On Sunday, Chinese Health Minister Ma Xiaowei said at a press briefing that they had found people could spread the virus while asymptomatic. Two days later, a Chinese doctor repeated this at a press conference.

US officials, however, weren't so sure, since the Chinese offered no data to support the claims.

On Wednesday, when a reporter at a press conference asked about the Chinese officials' statements, a doctor from the US Centers for Disease Control and Prevention expressed doubt.

"We don't know that. We've heard one Chinese health official say that, but we don't know that that's the case," said Dr. Christopher Braden, deputy director of the National Center for Emerging and Zoonotic Infectious Diseases.

US quarantine significantly shorter than in other countries

At that Wednesday press conference, Braden and other US health officials announced that a planeload of Americans who had just flown in from Wuhan to March Air Reserve Base in California would be staying at the base for three days for further testing and evaluation.
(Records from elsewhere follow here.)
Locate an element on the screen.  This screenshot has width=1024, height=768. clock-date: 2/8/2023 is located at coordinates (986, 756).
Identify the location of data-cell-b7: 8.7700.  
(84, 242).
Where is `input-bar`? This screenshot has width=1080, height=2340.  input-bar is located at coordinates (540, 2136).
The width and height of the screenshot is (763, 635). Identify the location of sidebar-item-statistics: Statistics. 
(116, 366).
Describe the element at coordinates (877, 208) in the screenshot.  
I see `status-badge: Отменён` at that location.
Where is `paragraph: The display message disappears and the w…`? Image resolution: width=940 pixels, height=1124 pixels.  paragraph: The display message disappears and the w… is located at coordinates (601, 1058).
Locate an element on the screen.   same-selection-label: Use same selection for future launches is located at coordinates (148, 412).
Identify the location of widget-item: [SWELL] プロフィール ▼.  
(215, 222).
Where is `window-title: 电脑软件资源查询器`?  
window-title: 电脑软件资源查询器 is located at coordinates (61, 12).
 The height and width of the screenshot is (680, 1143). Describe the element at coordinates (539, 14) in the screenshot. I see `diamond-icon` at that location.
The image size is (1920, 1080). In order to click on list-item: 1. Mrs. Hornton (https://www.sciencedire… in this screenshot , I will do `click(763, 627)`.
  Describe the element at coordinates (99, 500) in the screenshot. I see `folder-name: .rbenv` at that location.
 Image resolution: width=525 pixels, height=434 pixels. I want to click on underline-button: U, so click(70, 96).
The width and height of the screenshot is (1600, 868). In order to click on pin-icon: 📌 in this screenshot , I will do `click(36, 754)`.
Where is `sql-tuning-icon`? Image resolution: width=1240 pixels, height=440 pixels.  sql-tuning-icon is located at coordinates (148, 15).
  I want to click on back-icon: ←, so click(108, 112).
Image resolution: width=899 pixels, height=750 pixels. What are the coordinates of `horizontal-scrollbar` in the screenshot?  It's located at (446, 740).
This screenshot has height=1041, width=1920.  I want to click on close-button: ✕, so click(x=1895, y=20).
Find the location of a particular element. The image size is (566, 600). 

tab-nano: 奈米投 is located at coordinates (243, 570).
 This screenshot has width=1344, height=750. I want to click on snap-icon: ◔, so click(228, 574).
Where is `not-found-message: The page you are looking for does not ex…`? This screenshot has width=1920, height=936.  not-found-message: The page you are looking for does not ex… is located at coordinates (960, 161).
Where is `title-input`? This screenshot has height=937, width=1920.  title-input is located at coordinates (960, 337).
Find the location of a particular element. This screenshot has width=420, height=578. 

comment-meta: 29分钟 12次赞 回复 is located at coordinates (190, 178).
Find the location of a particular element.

Other countries, such as France, Australia and Germany, have quarantined passengers returning from Wuhan, but for 14 days.

Israel has gone so far as to instruct all passengers flying in from mainland China -- not just Wuhan -- to quarantine themselves at home for two weeks.

Dr. William Schaffner, a longtime adviser to the CDC, said the agency might want to consider lengthening that three-day quarantine time.

"When you see what other countries are doing, and now this demonstration of asymptomatic spread, you have to re-evaluate this," said Schaffner, an infectious disease specialist at the Vanderbilt University Medical Center.

On Thursday, Dr. Nancy Messonnier, the director of the Center for the National Center for Immunization and Respiratory Diseases at CDC, acknowledged the test for this virus might show up negative if someone is infected but not yet showing symptoms.

"Is it possible to detect this virus before somebody is symptomatic? And the answer is, we don't know yet and we're looking closely to see if we can," she said.

Fauci, the NIH doctor, said it might take a period of time after infection for the test to be reliable.

"There's still much we don't know about this virus," he said.